Mobile voice messaging application

Unmute was a mobile voice messaging application, only available on the iOS platform. It has been featured as a "Best New App" in the iPhone App Store and has been featured on Product Hunt. Users include teens as well as celebrities, including actor Bellamy Young (Scandal), who hosted an Unmute call with thousands of listeners. Unmute has been compared to the livestreaming applications YouNow and Periscope, though Unmute is audio-only.

Unmute was developed by Justin Spraggins in April 2015 and launched in November. The app features audio streams between users, or calls, that can be listened in on by other users though the app. Listeners can contribute to the dialogue with text comment and photos.

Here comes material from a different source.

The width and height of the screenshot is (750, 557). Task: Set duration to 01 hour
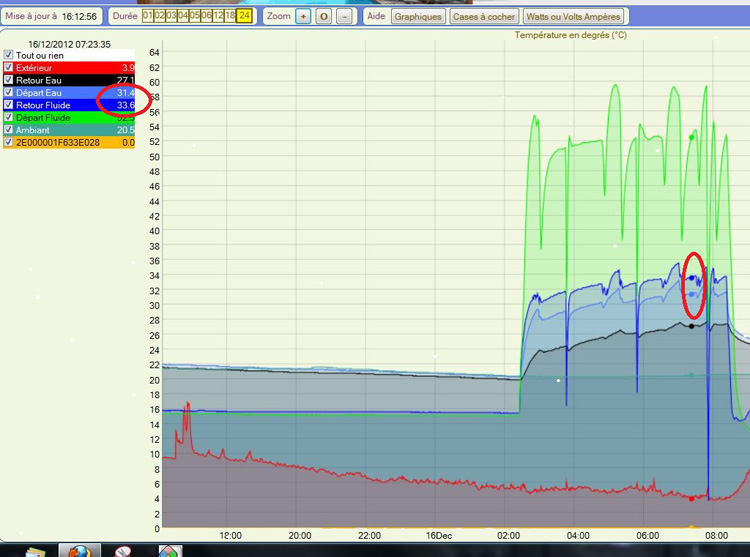point(148,16)
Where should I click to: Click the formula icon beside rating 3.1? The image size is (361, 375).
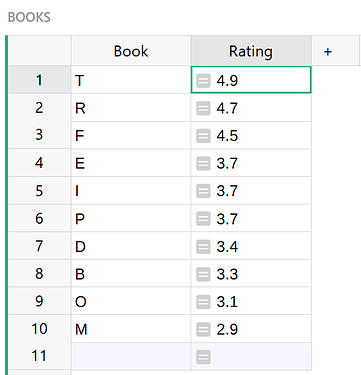[203, 302]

The hosts of the calls can choose to "unmute" the listeners, and allow them to take part in the conversation like a call-in talk show. The calls are recorded and can be listen to after the call is completed. Users include Bellamy Young, who plays Mellie Grant in the ABC series Scandal.

Spraggins said the idea for Unmute came to him while sitting in traffic and he felt that people were losing out in having actual conversations, as texting gained prominence as a communications tool. "So I knew that at that moment the phone call needs a social facelift. It’s not cool anymore, so how do we make it cool again?" he said. As of January 2016, Spraggins told Business Insider Unmute was growing 100 percent week over week and with about 1 million minutes of streaming audio consumed on the platform.

The app has raised $2.2 million in seed funding from Greycroft Partners, Comcast Ventures, former NBA commissioner David Stern, and Robert Kirkman, the creator of The Walking Dead comic series.